Hello everyone!
Our final meeting of 2025, San Diego C++ Meetup #81, took place on Tuesday, December 9th. It was a fantastic session to wrap up the year, featuring a deep dive into the intersection of Modern C++, AI tooling, and functional programming interpreter design.
For those who couldn’t make it, the full recording is available on our YouTube channel:
- San Diego C++ Meetup recording: Watch here
- Meetup Event Page: Link
A massive thank you to our sponsor, JetBrains, for their continued support of the San Diego C++ Meetup group. They just dropped a new release with some impressive features (including a constexpr debugger!), so be sure to check it out. We also have a special coupon code from Packt for the book Software Architecture with C++ – feel free to reach out if you missed it during the session.
The Talks
We were joined by Alfonso, who walked us through two of his comprehensive personal projects that bridge the gap between academic theory and practical systems programming.

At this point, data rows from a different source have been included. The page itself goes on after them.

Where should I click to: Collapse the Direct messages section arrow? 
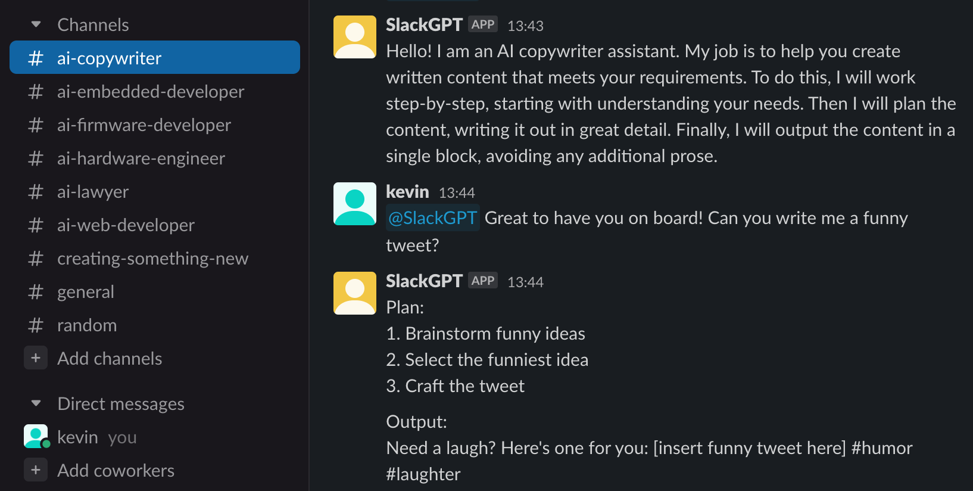pos(36,403)
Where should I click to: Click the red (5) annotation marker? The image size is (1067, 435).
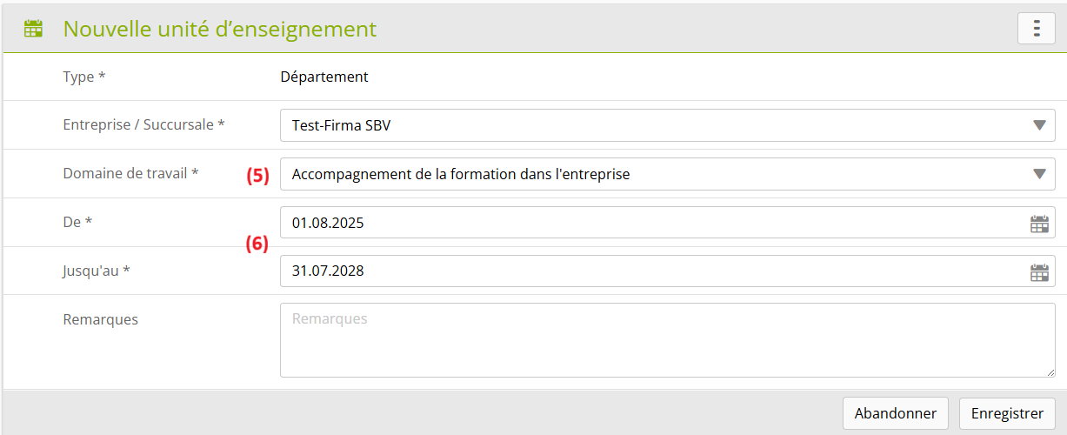(257, 175)
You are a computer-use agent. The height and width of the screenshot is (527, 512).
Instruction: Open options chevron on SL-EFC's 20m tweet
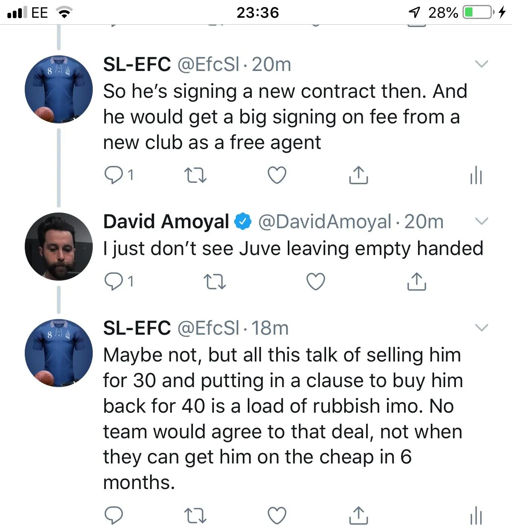(481, 64)
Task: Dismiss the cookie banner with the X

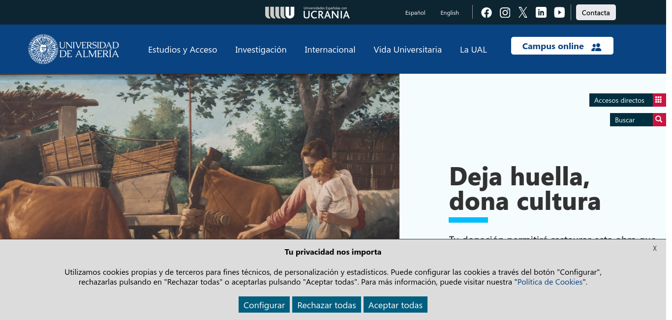Action: tap(655, 248)
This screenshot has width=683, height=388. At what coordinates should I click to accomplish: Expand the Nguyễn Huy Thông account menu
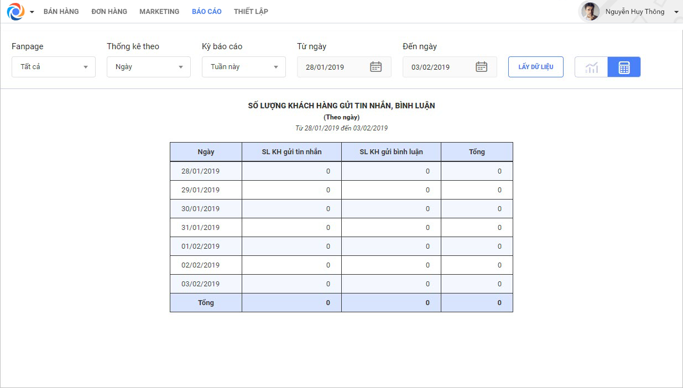tap(676, 12)

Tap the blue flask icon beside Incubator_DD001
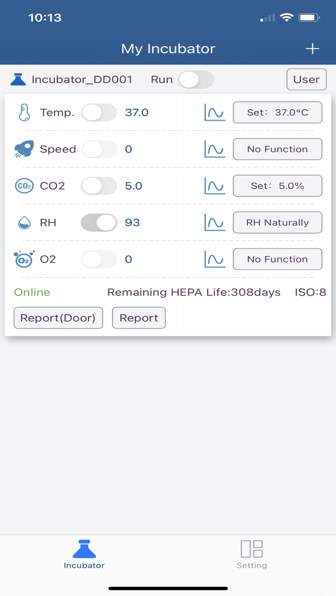click(x=18, y=80)
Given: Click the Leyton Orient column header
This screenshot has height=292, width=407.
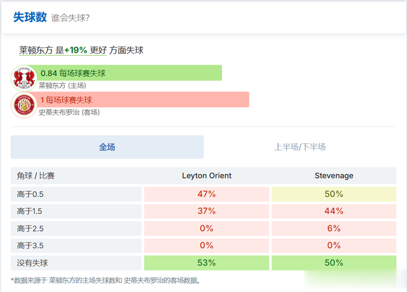Looking at the screenshot, I should click(207, 176).
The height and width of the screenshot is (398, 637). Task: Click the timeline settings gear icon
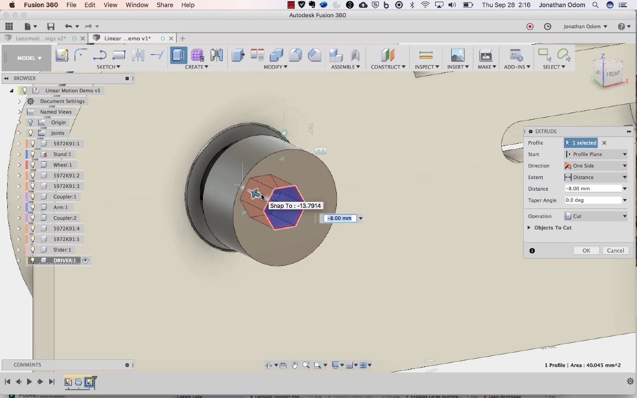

1. Beyond the Paper: A Modular Workbench for Neural Code Analysis
The first talk introduced BERT Builder, a “batteries-included” pipeline designed to transform the theoretical work of Transformer architectures into a tangible workbench.
Implementing research papers is often messy, involving hardcoded paths and fragile scripts. Alfonso demonstrated a complete tooling ecosystem that allows users to own every step of the process.
Key Highlights:
- End-to-End Pipeline: The system covers everything from automated Corpus Engineering (fetching and sanitizing GitHub repos) to tokenization, pre-training, and evaluation.
- Modular Architecture: Designed for “plug-and-play” experimentation. You can swap out tokenizer strategies (Char, KeyChar, SentencePiece) or masking objectives (MLM, WWM) easily.
- Scientific Rigor: Alfonso emphasized the importance of Specification-Driven Development (using “Speckit”) to ensure the tool meets rigorous academic standards while remaining hackable for the community.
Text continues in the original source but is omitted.